The Prison Ship Martyrs Monument in Fort Greene Park is one of the nation’s most important war memorials.

Here, in an underground crypt, are the remains of 11,500 American soldiers who died on British prison ships moored during the Revolutionary War in what is now the Brooklyn Navy Yard.

Many historians believe that the horrifying deaths of those prisoners of war was America’s true baptism of fire — more so than the Boston Massacre or the shots fired at Lexington and Concord.

The Stanford White–designed monument will celebrate its 100th anniversary in November. The commemoration will recall the 1908 dedication of the site, which was an event so important that president-elect Taft, all 320 pounds of him, attended.

So why is the site — which is nothing less than the repository of the American soul — in such lousy shape today?

Fenced off from the rest of the park, the memorial has been left to decay and become overwhelmed by weeds.

It looks more like a vacant lot, not a hallowed site.

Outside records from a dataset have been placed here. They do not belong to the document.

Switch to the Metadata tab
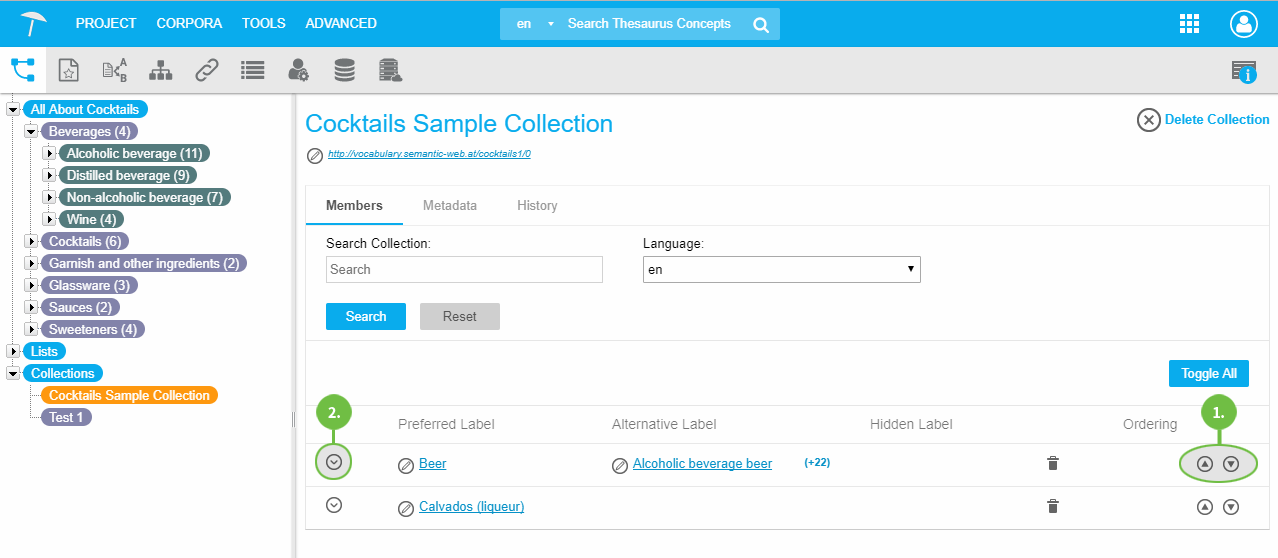 point(449,205)
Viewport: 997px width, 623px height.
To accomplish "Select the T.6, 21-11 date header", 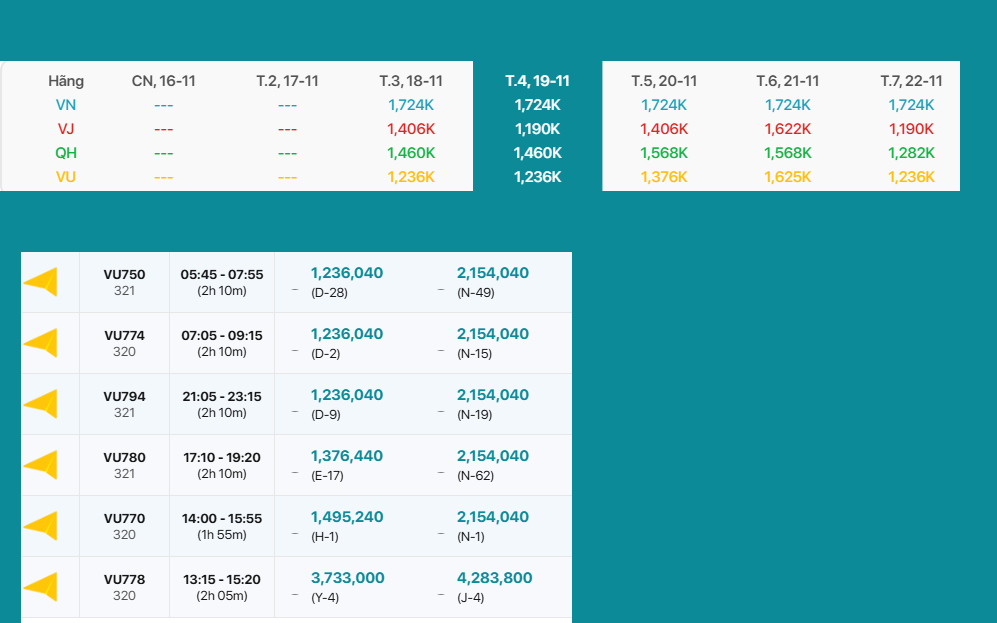I will pyautogui.click(x=787, y=81).
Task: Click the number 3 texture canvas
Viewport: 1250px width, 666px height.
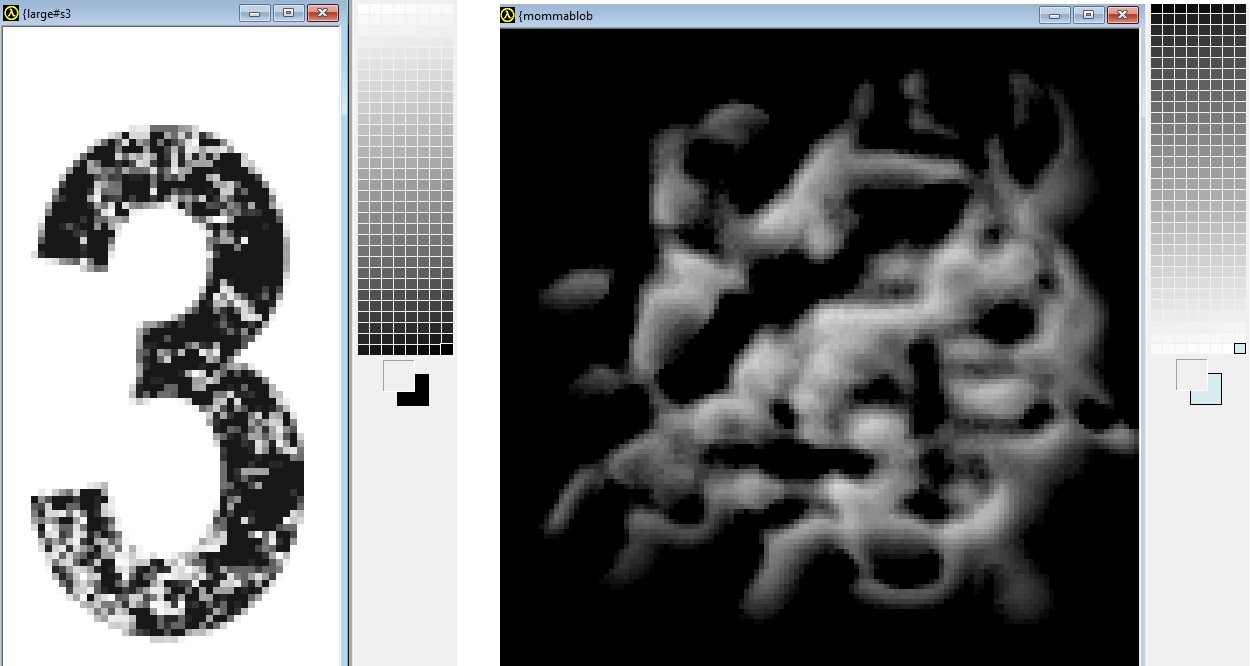Action: 170,380
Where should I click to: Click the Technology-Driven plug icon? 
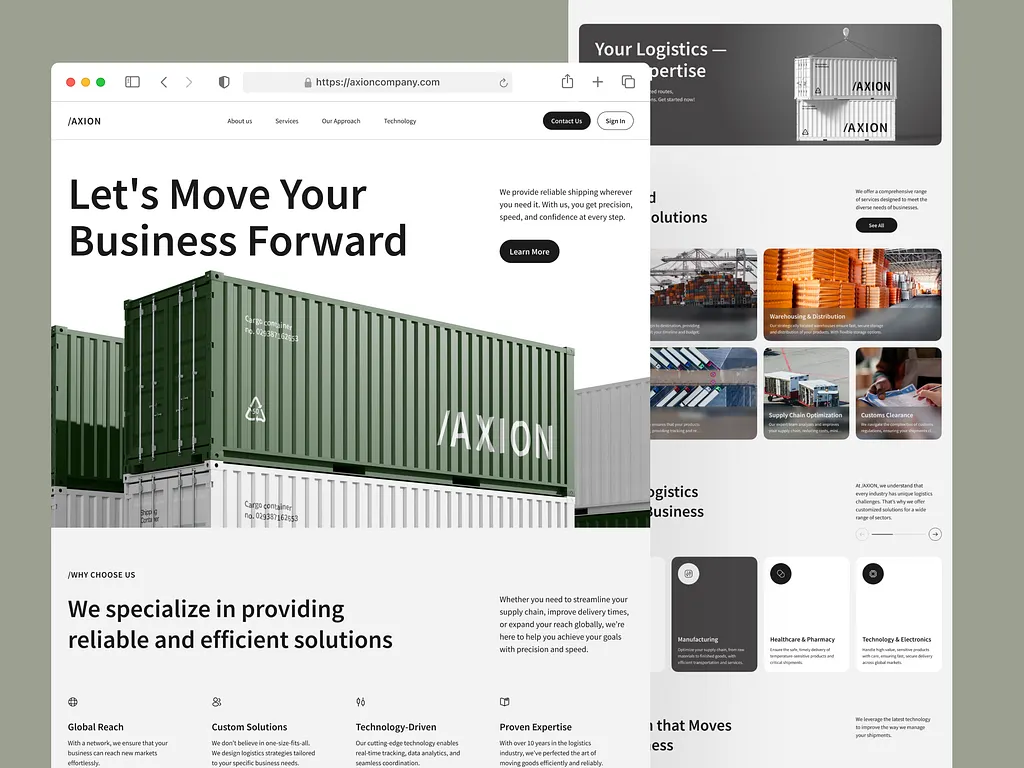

For the better part of a year, the Parks Department has promised that the hilltop memorial would be in ship-shape condition in time for the Nov. 15 and 16 centennial events.

But in May, the agency fired an allegedly corrupt contractor — and no work has been done since.

It’s bad enough that the Parks Department feels it needs an outside contractor to repair a site that is under its own jurisdiction. What’s worse here is that the $2.3-million restoration project is $600,000 over budget, as The Brooklyn Paper reported on its Web site on Wednesday.

Yet the Parks Department has so very little to show for it.

And veterans groups, Revolutionary War buffs and patriots are horrified that it has come to this.

“They don’t seem to understand [that the November centennial] is a very significant event,” Ted General, a member of the Society of Old Brooklynites, told The Brooklyn Paper this week. His group, which is hosting its own ceremony on Saturday, is trying to shine a light on this darkest of city failures.

“If this was the battlefields of Gettysburg, it would get a lot of attention,” he added. “But for some reason it doesn’t.”

And that is America’s — and the Parks Department’s — shame.